GreenDB is a publicly available database of sustainable products, scraped from European online shops on a weekly basis. As proxy for the products’ sustainability, it relies on sustainability labels, which are evaluated by experts. The GreenDB schema extends the well-known Schema.org Product definition and is compatible with standardized fine grained product taxonomies such as GS1.

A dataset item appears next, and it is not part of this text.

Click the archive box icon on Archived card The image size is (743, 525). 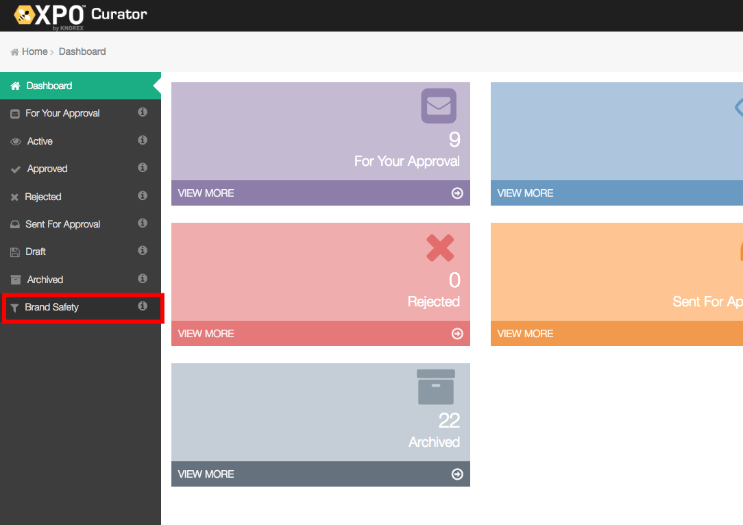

| 2023-11-24 | last updated |
| 19,992,756 | pages scraped |
| 2,711,568 | unique products |
| 342,530 | unique products with credible sustainability labels |
| 41 | product categories |
| column name | timestamp | url | source | merchant | country | category | name | description | brand | sustainability_labels | price | currency | image_urls | gender | consumer_lifestage | colors | sizes | gtin | asin |
|---|---|---|---|---|---|---|---|---|---|---|---|---|---|---|---|---|---|---|---|
| data type | timestamp | text | text | text | text | text | text | text | text | array[text] | numeric | text | array[text] | text | text | array[text] | array[text] | int | text |
| nullable | no | no | no | no | no | no | no | no | no | no | no | no | no | yes | yes | yes | yes | yes | yes |
| column name | id | timestamp | name | description | cred_credibility | eco_chemicals | eco_lifetime | eco_water | eco_inputs | eco_quality | eco_energy | eco_waste_air | eco_environmental_management | social_labour_rights | social_business_practice | social_social_rights | social_company_responsibility | social_conflict_minerals |
|---|---|---|---|---|---|---|---|---|---|---|---|---|---|---|---|---|---|---|
| data type | text | timestamp | text | text | int4 | int4 | int4 | int4 | int4 | int4 | int4 | int4 | int4 | int4 | int4 | int4 | int4 | int4 |
| nullable | no | no | no | no | yes | yes | yes | yes | yes | yes | yes | yes | yes | yes | yes | yes | yes | yes |